In einer Zeit, in der sich die Öffentlichkeit rasant verändert, ist Qualitätsjournalismus wichtiger denn je. Gleichzeitig war er noch nie so stark bedroht wie heute. Wie reagiert die neue Generation von Journalist*innen auf diese Herausforderungen?

    © Stiftung Genshagen | René Arnold

    Datum

    16. März 2023 - 17. März 2023

    Ort

    Schloss Genshagen

    Ansprechpartner/in

    Marie Augère

    Telefon

    +49-3378-8059-36

    Die Entwicklung der „vierten Gewalt“ stellt eine grundlegende Herausforderung für die Zukunft unserer Demokratien dar. In einer Zeit, in der sich die Öffentlichkeit durch die Digitalisierung, Desinformation und die Echtzeit der Medien rasant verändert, ist Qualitätsjournalismus wichtiger denn je.
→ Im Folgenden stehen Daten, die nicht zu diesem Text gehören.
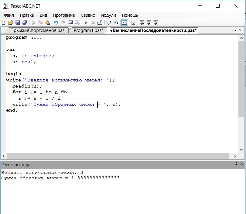Switch to the ПрыжкиСпортсменов.pas tab
Screen dimensions: 246x214
37,30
Gleichzeitig war er noch nie so stark bedroht wie heute – angefangen mit der Frage seiner Wirtschaftlichkeit. Vor dem Hintergrund der aktuellen, starken internationalen Spannungen nach dem Einmarsch Russlands in die Ukraine und nach zwei Jahren der COVID-19-Krise ist es umso wichtiger, grundsätzliche Debatten über seine künftige Entwicklung zu führen. Wie reagiert die neue Generation von Journalist*innen auf diese Herausforderungen? Welche Risiken, aber auch welche Chancen sieht sie für die Zukunft des Qualitätsjournalismus – vor allem in Europa und im deutsch-französischen Kontext? Inwieweit sind diese Fragen mit der politischen Stabilität und dem sozialen Zusammenhalt unserer Demokratien verknüpft?
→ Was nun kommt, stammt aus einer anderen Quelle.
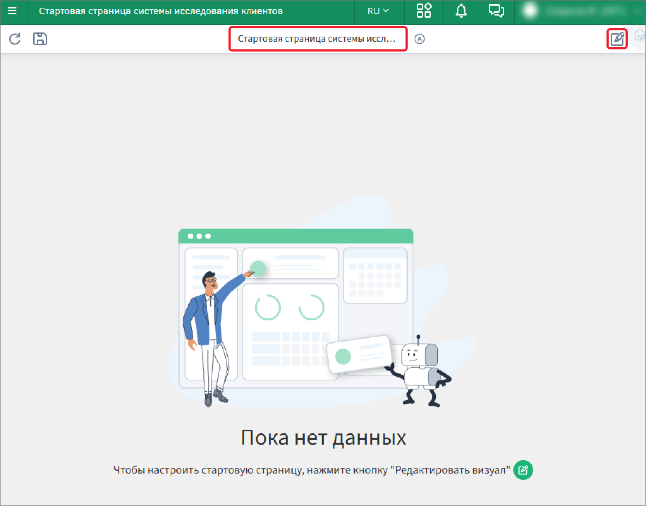Click the circled A icon beside title
The height and width of the screenshot is (506, 646).
419,39
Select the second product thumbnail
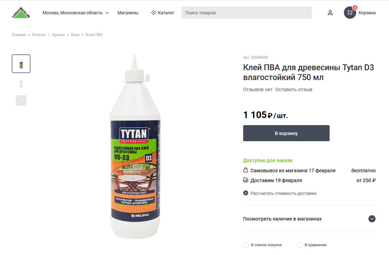Image resolution: width=389 pixels, height=255 pixels. [21, 82]
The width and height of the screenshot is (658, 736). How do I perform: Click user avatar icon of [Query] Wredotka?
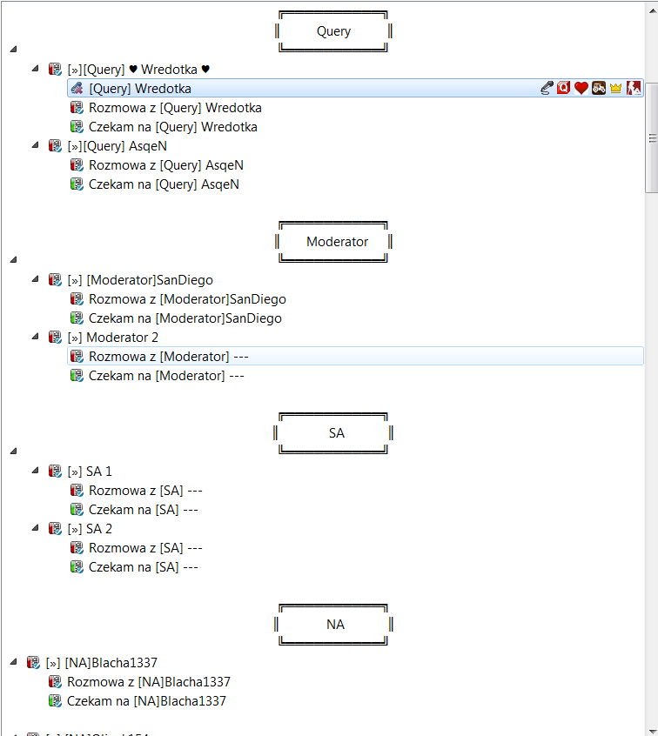click(77, 88)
    Der zweitägige Workshop wird Nachwuchsjournalist*innen aus Deutschland und Frankreich im Schloss Genshagen zusammenbringen. Eingeladen werden insbesondere Journalist*innen, die in den vergangenen fünf Jahren vom Deutsch-Französischen Journalistenpreis (DFJP) ausgezeichnet worden sind. 

    Teilnahme nur auf persönliche Einladung.